Probably less than a person getting struck by a meteor after winning the lottery.

"I don't know if it's ever happened in the history of golf," said Dan Simpson, head pro at Minneapolis Golf Club.

That exact scenario happened Thursday evening at Simpson's course.

It started when 13-year-old Preston Miller carded his first career hole-in-one on No. 4 from 121 yards. Miller, a seventh-grader who plays on St. Louis Park High's varsity team, hit a 7-iron into the wind. The ball hopped a few times and rolled into the hole.

"I was jumping up and down and yelling," Miller said.

He didn't, however, put the ball into his bag as a keepsake. He kept playing the same ball.

Three holes later, he lost the ball.

Miller pulled his tee shot on No. 7, then tried a high cut over trees on his second shot. The ball struck a tree and Miller was unable to find it in the rough.

"I was pretty sad," he said.

He finished his round and then gathered with his St. Louis Park teammates and coaches in the clubhouse for a round of 1919 Root Beer.

Back on the course, club member Ricardo Fernandez found trouble on hole No. 12, which runs alongside No. 7. As he searched for his ball near some trees, he found a Titleist Pro V1 ball with an "SLP" logo on it. Nobody was playing that hole at the time so he figured the ball was lost. He picked it up and put it in his bag.

Fernandez located his own ball but then lost it again. He grabbed the ball he found in the rough out of his bag.

"It was right on top," he said. "It was a great ball. I wasn't playing very well so might as well hit this one."

On the 181-yard hole No. 16, he made the fourth hole-in-one in his career using the ball with the "SLP" logo. He tucked it back into his bag.

Fernandez knew someone else had recorded a hole-in-one that day. When he finished his round, he showed the starter the ball as he exited the 18th green. That's when he learned that a member of the St. Louis Park team also scored a hole-in-one and that the group was still inside.

Fernandez found them, still holding the ball, and thanked them for leaving a ball on the course that he used on his ace.

One of Miller's teammates asked Fernandez where he found it. In the rough near trees on No. 7, he said. It was a Titleist 4, which is what Miller plays on the St. Louis Park team.

Imagine their reaction.

"I was like, there's no way," Miller said, "because I also hit a hole-in-one with it."

Fernandez had a different immediate reaction.

"You played with the same ball that you hit a hole-in-one with?" he said. "Rule No. 1 is you stick it in your bag."
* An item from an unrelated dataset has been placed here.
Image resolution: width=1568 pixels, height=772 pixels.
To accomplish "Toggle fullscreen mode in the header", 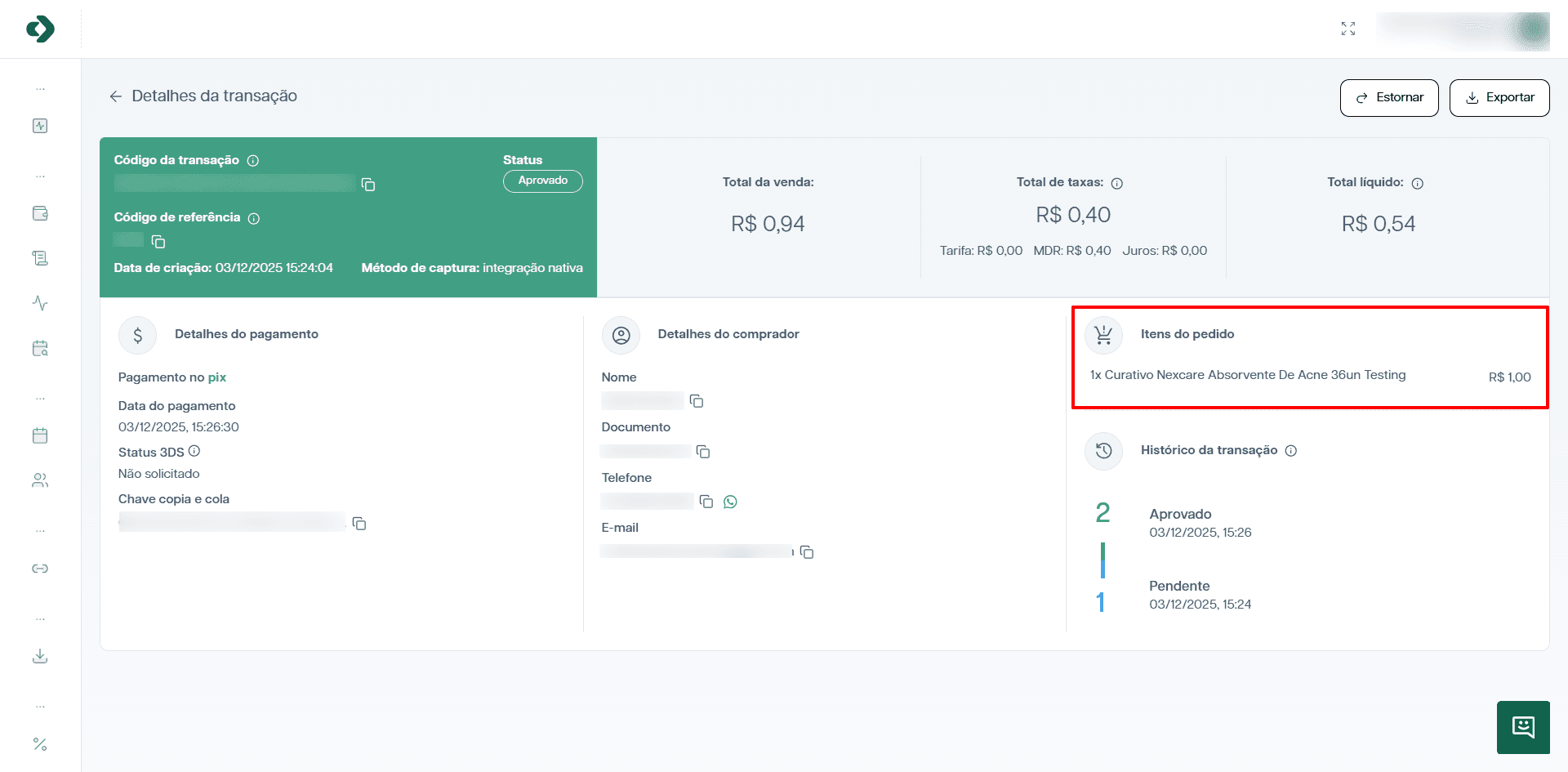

The group had a good time celebrating how something so absurdly improbable became a true story. Fernandez and Miller took a picture together holding the ball, two strangers now forever linked by golf's goofy nature.

"How do you compare notes on something like that?" Fernandez said. "Honestly, I wish the story was better than I lost a golf ball somewhere."

Alas, he was back on the course Friday morning for another round. No hole-in-one this time and he didn't have the "SLP" ball. Fernandez didn't hesitate in giving it back to Miller, who put it on a trophy shelf in his bedroom.

"Mount it," Fernandez told him, "and hopefully it gives you a lifetime of luck. Because oh my gosh, there is a lot of luck in that ball."